What the exercise asks – Please find the lines in the entries below that contain the word "Switch", and copy each one.

Records supplied –
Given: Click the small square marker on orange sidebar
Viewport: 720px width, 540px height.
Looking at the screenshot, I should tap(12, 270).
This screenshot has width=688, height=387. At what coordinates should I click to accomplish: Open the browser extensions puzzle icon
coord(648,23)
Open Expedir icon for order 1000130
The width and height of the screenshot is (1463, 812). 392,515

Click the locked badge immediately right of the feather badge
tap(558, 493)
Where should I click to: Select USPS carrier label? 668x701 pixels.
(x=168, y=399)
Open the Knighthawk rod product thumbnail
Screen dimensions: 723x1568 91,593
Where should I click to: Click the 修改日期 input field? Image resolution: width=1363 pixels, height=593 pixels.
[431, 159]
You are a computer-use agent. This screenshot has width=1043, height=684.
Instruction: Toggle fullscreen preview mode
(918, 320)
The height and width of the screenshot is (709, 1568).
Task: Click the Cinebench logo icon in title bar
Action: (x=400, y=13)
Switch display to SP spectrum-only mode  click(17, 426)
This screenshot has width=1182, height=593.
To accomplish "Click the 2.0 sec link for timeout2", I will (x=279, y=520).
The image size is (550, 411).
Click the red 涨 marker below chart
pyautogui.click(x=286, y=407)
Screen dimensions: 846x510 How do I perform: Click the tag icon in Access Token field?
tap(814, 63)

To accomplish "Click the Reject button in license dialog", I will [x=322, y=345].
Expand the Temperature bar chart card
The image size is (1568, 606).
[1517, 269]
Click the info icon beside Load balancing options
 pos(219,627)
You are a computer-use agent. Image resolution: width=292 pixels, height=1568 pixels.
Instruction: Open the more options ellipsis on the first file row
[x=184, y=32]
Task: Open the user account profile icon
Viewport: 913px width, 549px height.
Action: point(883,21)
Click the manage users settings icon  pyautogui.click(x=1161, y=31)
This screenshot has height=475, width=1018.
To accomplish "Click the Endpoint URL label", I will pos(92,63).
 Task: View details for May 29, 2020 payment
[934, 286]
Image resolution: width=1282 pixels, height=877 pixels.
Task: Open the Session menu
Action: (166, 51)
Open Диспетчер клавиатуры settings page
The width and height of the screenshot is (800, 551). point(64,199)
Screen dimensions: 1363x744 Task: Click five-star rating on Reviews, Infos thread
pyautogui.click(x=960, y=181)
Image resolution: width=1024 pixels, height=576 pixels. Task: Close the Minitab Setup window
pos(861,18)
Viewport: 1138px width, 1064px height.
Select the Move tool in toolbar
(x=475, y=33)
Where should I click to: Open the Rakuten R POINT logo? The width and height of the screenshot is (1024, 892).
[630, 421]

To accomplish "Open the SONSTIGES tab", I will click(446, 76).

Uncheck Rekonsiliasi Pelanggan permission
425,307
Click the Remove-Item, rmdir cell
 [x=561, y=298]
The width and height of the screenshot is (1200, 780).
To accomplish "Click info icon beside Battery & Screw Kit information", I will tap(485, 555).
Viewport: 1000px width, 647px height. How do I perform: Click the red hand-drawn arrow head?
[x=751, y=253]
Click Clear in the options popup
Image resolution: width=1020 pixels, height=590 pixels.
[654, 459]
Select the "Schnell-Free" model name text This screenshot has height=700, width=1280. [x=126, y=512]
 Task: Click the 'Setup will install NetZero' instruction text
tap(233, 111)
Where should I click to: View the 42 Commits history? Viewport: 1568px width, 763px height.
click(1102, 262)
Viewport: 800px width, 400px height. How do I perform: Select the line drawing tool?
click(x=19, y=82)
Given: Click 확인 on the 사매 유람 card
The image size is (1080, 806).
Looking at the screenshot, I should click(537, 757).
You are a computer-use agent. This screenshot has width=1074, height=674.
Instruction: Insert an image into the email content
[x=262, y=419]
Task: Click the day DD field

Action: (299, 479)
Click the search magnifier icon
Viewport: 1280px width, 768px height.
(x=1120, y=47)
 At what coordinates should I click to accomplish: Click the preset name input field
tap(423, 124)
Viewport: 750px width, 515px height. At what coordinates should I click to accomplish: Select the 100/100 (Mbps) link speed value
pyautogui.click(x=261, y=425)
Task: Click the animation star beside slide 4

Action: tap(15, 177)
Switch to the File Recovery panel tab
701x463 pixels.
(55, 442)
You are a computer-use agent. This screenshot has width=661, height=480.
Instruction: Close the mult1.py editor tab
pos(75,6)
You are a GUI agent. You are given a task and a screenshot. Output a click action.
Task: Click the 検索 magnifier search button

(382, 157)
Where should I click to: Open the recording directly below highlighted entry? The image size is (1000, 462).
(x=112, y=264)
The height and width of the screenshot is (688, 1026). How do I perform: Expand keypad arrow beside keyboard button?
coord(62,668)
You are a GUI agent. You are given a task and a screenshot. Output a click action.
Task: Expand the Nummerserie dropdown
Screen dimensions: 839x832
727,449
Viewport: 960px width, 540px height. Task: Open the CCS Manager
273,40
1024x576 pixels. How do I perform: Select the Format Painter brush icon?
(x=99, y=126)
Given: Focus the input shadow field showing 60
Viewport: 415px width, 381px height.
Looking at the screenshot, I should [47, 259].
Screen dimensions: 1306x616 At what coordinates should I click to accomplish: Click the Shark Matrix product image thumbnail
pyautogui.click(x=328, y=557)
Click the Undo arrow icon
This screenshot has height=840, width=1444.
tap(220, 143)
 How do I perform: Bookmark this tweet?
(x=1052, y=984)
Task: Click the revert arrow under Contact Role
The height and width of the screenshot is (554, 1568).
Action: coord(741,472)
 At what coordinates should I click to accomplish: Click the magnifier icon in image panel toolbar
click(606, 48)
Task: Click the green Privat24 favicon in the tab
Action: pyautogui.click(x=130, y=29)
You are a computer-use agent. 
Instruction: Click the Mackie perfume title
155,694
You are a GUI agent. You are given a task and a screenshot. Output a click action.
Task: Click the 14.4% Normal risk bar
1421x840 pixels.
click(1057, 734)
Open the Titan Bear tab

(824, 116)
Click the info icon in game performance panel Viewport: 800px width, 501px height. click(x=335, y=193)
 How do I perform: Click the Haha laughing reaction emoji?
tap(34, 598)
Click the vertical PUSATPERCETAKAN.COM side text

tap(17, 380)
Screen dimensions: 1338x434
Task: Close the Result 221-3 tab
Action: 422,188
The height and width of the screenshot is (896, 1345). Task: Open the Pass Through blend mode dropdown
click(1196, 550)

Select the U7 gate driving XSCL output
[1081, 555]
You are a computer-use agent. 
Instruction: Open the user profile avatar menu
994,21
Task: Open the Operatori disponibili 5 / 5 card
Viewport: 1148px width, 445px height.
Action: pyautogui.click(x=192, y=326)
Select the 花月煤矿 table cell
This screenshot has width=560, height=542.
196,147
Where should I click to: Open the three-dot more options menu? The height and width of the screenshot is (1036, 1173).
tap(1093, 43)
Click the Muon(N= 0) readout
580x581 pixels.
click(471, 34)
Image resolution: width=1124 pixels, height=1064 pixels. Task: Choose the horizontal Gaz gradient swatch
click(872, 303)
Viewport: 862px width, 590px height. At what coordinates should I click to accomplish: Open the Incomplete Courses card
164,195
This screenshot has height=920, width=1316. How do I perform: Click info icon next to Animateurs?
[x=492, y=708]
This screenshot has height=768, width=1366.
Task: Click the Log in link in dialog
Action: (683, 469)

Exercise result –
Switch display to SP spectrum-only mode  click(17, 426)
Switch to the File Recovery panel tab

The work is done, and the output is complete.